Problem statement: Give back exactly the lines that run from the beginning of the entries to the line containing "You are a computer-use agent. The height", both included, and nothing else.

Information:
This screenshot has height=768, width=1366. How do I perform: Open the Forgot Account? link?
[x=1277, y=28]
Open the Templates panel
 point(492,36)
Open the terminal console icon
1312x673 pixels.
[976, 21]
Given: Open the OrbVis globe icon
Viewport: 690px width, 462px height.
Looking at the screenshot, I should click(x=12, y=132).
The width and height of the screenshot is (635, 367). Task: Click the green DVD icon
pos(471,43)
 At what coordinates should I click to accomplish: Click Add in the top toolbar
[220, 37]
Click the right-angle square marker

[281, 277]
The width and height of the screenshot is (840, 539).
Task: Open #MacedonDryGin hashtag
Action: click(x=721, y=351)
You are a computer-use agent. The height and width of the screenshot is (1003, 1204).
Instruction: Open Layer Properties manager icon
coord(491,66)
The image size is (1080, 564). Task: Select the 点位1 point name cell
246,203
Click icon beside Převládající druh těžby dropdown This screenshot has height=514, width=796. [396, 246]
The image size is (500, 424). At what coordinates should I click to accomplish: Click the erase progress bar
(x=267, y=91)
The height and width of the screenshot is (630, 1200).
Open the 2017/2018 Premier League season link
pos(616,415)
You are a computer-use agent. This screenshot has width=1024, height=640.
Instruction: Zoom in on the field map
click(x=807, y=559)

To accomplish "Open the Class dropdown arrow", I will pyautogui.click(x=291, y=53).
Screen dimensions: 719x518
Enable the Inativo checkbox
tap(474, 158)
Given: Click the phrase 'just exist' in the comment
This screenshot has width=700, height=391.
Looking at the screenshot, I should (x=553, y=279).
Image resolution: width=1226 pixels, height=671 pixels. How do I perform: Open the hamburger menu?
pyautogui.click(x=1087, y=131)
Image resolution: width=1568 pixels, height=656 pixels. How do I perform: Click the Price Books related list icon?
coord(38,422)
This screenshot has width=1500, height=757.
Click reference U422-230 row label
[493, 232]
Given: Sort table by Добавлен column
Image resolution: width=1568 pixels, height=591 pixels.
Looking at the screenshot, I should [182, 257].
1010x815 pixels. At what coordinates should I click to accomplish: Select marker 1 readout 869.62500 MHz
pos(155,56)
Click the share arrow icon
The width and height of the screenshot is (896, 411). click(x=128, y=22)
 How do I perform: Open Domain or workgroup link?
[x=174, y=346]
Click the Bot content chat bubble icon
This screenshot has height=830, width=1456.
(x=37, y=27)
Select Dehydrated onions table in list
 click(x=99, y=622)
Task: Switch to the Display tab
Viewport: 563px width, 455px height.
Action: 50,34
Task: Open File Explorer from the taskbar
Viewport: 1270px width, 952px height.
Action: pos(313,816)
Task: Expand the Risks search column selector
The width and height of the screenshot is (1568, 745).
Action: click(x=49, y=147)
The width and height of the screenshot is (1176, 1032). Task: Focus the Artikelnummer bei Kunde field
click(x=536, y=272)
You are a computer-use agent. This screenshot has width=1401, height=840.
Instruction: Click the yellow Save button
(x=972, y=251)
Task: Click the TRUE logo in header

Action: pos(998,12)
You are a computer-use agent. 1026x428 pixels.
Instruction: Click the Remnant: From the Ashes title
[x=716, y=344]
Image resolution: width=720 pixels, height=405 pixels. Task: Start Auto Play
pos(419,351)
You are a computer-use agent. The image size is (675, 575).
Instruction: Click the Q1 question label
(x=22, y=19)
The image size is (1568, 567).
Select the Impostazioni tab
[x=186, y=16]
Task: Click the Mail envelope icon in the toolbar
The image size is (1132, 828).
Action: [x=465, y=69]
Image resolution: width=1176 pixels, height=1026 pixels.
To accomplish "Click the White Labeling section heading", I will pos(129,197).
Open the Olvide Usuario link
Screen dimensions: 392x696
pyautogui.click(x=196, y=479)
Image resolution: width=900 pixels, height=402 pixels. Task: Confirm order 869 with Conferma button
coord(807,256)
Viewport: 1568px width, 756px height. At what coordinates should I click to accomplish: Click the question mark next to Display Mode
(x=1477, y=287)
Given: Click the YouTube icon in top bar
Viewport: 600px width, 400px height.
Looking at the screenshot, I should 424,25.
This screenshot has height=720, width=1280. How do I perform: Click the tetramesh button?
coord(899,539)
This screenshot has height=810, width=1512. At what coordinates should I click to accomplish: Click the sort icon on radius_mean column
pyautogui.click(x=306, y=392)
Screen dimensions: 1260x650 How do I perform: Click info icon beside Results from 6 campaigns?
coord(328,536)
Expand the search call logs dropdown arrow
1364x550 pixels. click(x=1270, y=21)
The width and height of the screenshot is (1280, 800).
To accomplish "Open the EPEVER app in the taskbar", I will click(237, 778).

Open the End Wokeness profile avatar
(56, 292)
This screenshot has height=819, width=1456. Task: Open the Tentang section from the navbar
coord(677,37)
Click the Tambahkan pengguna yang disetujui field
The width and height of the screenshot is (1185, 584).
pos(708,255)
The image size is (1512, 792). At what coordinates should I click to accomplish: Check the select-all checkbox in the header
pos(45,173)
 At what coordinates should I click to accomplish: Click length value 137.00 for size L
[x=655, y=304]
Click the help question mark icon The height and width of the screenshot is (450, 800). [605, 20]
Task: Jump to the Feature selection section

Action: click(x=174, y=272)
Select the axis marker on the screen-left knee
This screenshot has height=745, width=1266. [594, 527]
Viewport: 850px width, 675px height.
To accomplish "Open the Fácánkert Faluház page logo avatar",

Result of this task:
This screenshot has height=768, width=1366. How do I perform: Open the Forgot Account? link?
[x=1277, y=28]
Open the Templates panel
 point(492,36)
Open the terminal console icon
1312x673 pixels.
[976, 21]
Given: Open the OrbVis globe icon
Viewport: 690px width, 462px height.
Looking at the screenshot, I should click(x=12, y=132).
The width and height of the screenshot is (635, 367). Task: Click the green DVD icon
pos(471,43)
 At what coordinates should I click to accomplish: Click Add in the top toolbar
[220, 37]
Click the right-angle square marker

[281, 277]
The width and height of the screenshot is (840, 539).
Task: Open #MacedonDryGin hashtag
Action: click(x=721, y=351)
You are a computer-use agent. The height and width of the screenshot is (1003, 1204).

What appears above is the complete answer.